This exhibition is now closed
There are many definitions of realism and the real. The real also appears prefaced by prefixes such as 'hyper,' 'super' and 'sur'. But what can it mean to be a realist, or more appropriately, to be concerned with representation in the late twentieth century? It is this question which underpins Revisioning the Real.

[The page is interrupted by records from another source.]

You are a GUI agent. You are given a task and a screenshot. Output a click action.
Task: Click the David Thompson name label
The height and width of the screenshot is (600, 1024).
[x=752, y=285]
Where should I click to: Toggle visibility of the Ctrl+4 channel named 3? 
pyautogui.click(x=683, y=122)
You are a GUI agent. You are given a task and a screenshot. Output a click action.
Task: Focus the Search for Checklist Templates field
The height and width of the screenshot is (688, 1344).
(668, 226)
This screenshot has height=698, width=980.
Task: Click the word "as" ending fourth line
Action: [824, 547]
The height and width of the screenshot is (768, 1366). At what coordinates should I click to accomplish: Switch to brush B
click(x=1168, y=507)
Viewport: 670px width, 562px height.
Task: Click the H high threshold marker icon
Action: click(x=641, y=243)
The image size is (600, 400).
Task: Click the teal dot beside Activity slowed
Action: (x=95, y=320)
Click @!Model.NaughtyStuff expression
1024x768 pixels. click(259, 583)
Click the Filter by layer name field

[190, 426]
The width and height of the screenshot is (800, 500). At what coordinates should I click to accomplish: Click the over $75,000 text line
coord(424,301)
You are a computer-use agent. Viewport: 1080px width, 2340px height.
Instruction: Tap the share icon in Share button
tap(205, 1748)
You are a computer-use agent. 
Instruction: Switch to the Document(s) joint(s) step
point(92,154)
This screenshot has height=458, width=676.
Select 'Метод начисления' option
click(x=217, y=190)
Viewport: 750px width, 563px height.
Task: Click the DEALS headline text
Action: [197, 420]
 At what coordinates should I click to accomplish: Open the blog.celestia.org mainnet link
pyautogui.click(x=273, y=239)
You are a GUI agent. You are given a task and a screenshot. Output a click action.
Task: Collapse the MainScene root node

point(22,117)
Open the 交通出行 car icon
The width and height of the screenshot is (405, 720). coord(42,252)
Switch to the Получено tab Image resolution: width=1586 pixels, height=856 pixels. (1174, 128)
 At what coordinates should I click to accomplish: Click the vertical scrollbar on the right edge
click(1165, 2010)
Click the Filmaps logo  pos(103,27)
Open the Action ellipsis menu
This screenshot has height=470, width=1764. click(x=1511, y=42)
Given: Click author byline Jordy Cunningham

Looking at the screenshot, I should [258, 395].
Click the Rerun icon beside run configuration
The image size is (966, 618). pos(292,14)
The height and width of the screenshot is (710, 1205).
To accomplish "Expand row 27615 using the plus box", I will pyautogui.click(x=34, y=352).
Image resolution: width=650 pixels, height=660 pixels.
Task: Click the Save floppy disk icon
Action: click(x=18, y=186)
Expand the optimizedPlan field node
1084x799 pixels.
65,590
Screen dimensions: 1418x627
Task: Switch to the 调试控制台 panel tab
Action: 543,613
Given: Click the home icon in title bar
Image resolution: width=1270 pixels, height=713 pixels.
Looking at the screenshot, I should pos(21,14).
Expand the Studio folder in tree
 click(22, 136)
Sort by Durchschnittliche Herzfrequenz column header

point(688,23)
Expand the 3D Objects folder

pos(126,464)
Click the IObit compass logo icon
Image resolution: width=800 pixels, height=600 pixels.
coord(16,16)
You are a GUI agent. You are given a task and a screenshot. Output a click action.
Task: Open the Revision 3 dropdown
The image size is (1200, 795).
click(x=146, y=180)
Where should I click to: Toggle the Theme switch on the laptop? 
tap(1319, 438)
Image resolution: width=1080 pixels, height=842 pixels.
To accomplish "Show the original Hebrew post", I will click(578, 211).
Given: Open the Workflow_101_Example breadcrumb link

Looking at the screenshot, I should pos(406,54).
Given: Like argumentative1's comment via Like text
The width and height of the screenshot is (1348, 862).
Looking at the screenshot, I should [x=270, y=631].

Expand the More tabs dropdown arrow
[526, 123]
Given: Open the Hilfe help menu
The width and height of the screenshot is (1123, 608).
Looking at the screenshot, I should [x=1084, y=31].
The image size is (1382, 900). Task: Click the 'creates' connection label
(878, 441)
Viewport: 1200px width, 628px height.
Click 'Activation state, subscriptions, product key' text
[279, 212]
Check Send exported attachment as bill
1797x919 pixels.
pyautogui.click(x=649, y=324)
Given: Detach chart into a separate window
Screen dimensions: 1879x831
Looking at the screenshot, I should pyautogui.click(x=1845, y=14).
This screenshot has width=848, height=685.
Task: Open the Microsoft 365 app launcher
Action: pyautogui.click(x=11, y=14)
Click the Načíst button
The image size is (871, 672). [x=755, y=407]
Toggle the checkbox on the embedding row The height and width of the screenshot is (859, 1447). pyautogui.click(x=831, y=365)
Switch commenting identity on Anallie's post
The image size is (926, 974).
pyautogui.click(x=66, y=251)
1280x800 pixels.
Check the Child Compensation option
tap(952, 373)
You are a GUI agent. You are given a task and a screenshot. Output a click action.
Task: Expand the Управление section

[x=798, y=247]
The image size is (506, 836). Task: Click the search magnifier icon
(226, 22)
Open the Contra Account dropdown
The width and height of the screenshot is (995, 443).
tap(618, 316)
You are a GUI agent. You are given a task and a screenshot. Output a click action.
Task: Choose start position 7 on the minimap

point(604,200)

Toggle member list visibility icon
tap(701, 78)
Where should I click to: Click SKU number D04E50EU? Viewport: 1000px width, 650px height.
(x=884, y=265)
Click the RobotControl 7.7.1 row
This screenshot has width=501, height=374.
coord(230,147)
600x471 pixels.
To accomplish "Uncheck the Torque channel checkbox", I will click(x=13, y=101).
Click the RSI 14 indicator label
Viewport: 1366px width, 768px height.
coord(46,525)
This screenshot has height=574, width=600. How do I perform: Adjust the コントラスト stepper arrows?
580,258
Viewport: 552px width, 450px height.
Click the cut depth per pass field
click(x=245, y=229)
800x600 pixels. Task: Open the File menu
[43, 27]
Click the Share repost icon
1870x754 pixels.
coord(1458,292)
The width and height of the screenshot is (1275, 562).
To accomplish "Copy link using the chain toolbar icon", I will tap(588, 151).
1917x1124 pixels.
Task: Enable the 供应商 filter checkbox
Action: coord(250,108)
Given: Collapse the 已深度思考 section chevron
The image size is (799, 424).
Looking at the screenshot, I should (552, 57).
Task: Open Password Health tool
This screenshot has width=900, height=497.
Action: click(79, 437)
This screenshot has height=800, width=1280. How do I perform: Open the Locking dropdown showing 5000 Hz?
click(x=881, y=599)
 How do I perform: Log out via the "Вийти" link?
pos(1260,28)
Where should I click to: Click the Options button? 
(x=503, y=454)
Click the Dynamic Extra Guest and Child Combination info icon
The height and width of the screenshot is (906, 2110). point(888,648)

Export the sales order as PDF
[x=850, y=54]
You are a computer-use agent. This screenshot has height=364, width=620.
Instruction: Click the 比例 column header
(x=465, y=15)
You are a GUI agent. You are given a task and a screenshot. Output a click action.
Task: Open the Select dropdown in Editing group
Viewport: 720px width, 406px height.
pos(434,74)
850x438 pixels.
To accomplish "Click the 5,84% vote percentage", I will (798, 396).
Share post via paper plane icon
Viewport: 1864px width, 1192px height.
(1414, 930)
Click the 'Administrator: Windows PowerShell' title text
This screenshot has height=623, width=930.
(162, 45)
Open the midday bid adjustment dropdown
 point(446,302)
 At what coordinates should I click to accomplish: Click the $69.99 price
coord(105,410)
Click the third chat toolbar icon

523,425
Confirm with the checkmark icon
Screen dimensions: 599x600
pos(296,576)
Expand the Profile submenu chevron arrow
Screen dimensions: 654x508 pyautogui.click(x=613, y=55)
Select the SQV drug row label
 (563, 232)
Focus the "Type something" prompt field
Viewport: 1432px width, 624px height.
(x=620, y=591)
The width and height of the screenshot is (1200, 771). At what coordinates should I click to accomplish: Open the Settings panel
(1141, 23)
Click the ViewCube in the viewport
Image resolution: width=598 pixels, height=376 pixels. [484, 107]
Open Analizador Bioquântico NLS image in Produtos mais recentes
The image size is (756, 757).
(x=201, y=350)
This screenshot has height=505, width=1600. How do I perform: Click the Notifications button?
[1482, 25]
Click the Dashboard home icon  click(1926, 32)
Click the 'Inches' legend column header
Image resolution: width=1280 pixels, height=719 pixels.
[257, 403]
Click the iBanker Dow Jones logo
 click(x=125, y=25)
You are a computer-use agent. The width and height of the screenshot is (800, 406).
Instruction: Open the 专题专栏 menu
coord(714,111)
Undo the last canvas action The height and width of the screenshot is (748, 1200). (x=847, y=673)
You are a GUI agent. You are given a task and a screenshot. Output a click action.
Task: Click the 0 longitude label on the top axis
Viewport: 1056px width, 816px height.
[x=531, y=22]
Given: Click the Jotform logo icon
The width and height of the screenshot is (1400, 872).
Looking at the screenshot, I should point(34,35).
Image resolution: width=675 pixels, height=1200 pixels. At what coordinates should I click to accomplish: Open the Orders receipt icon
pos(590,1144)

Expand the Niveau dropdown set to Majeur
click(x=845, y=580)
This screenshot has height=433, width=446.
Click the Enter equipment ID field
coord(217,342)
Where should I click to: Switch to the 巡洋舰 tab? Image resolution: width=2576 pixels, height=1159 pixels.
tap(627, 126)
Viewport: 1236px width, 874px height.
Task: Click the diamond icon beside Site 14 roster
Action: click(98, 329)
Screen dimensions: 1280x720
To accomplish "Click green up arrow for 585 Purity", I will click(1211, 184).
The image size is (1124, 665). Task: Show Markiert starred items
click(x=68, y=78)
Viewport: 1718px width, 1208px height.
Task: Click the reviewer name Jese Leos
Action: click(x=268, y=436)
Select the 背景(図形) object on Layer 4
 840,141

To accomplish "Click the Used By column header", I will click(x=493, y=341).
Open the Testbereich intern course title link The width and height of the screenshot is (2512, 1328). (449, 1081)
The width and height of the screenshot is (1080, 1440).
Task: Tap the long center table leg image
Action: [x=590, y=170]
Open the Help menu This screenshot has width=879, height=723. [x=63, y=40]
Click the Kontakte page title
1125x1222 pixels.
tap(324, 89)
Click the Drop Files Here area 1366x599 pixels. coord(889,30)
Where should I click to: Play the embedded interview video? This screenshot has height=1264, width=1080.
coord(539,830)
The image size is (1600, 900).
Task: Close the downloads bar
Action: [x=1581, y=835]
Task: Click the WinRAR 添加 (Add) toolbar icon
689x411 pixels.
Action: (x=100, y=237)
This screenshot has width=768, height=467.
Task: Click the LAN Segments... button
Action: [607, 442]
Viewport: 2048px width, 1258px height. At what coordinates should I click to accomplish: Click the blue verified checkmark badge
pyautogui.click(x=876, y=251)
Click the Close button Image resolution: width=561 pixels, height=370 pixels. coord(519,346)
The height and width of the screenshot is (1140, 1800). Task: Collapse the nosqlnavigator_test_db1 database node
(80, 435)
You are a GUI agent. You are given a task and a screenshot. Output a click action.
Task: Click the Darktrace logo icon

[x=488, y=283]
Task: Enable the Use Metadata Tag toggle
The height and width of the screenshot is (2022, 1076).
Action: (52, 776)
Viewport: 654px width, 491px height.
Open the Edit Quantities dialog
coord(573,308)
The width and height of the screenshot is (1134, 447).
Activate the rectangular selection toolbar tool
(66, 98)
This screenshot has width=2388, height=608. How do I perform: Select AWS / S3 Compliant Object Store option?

The exhibition explores the relationships within and between a number of established New Zealand artists. Many themes appear ‒ there is, for example, a consideration of the body in the works of Mary McIntyre, Michael Smith, Glenda Randerson, Terry Stringer, Sylvia Siddell and Joanna Braithwaite. This is mirrored by the body's absence in the landscapes and cityscapes of Stanley Palmer and Peter Siddell. Karl Maughan considers the hyper-real in large-scale, brightly coloured garden plants and flowers, making us consider whether this is something which we know or merely something that will never be. Greer Twiss' three-part piece evokes notions of the complexities of music. Paul Dibble and Michael Shepherd, in extraordinarily diverse ways, explore the social histories of Pākehā New Zealand and their implications for contemporary culture.
Each artist evokes a 'real' which, despite the term, is not universal and might not be applicable to the 'real' which the viewer feels is theirs. It is this diversity, this doubling, this idea that the real is something which is at the same time nothing, which is all and none, which this exhibition toured from the Lopdell House Gallery, Auckland, truly hopes to explore.
This exhibition was held at the Robert McDougall Art Gallery in the Botanic Gardens.